RIM's product cadence has to improve. Heins talked about the company's upcoming roadshow with developers and carriers in September. Six devices are planned going forward---touchscreen and QWERTY pairs targeted at high-end, mid-tier and entry-level markets. RIM is also looking to improve its product cadence, but Heins did note the company is looking at 12- to 15-month cycles. Overall, RIM is simplifying and that's good. RIM's biggest problem to date is that 12 month roadmaps turn into 18 month ones or longer.
Fusion multi-device management software has garnered interest, but other details are sparse. Heins said that Fusion has been downloaded thousands of times, but didn't have metrics on conversions or how many iOS or Android devices were being managed.

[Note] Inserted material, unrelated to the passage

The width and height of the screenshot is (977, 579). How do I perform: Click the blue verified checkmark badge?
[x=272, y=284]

BlackBerry 10 licensing depends on the device rollout. Heins couldn't say much about RIM's strategic review other than it was continuing. He said the company is focused on getting "BlackBerry 10 out the door" and that he couldn't have "30,000 people focused on licensing it." Licensing is an option at some point, but RIM's primary goal is to make BlackBerry 10 relevant to users, added Heins.

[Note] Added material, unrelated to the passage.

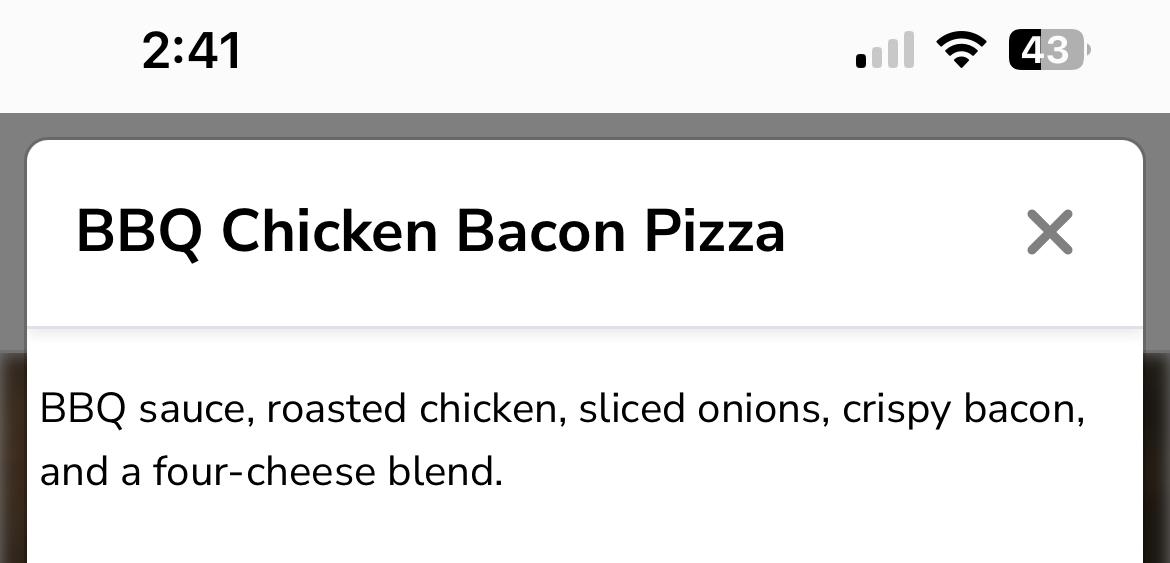Viewport: 1170px width, 563px height.
Task: Close the BBQ Chicken Bacon Pizza dialog
Action: click(x=1049, y=233)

Hardware innovation is tricky. I asked Heins whether hardware innovation was dead. After all, RIM's rivals on the hardware side all sell devices based on software. He said that hardware innovation has been limited by physical style and human requirements, but doesn't mean that it's game over. He pointed to antenna design and other hardware advances that aren't obvious but matter to the user.
PlayBook as laptop replacement in industries? When asked about PlayBook hardware and design, Heins noted that every RIM tablet in the field will get BlackBerry 10. Overall, tablets "need another purpose and value proposition," he said. Heins added that the BlackBerry 10 platform will be powerful enough to be a computing replacement in key verticals. "We need tablets that have vertical service purposes," said Heins.
What verticals would work best with BlackBerry 10? Heins said QNX, the precursor to BlackBerry 10, is dominant in transportation and auto for service management and traffic services. QNX is also prevalent in healthcare. If that vertical footprint extends to BlackBerry 10, "the challenge will be to figure out what to do as well as what not to do," said Heins.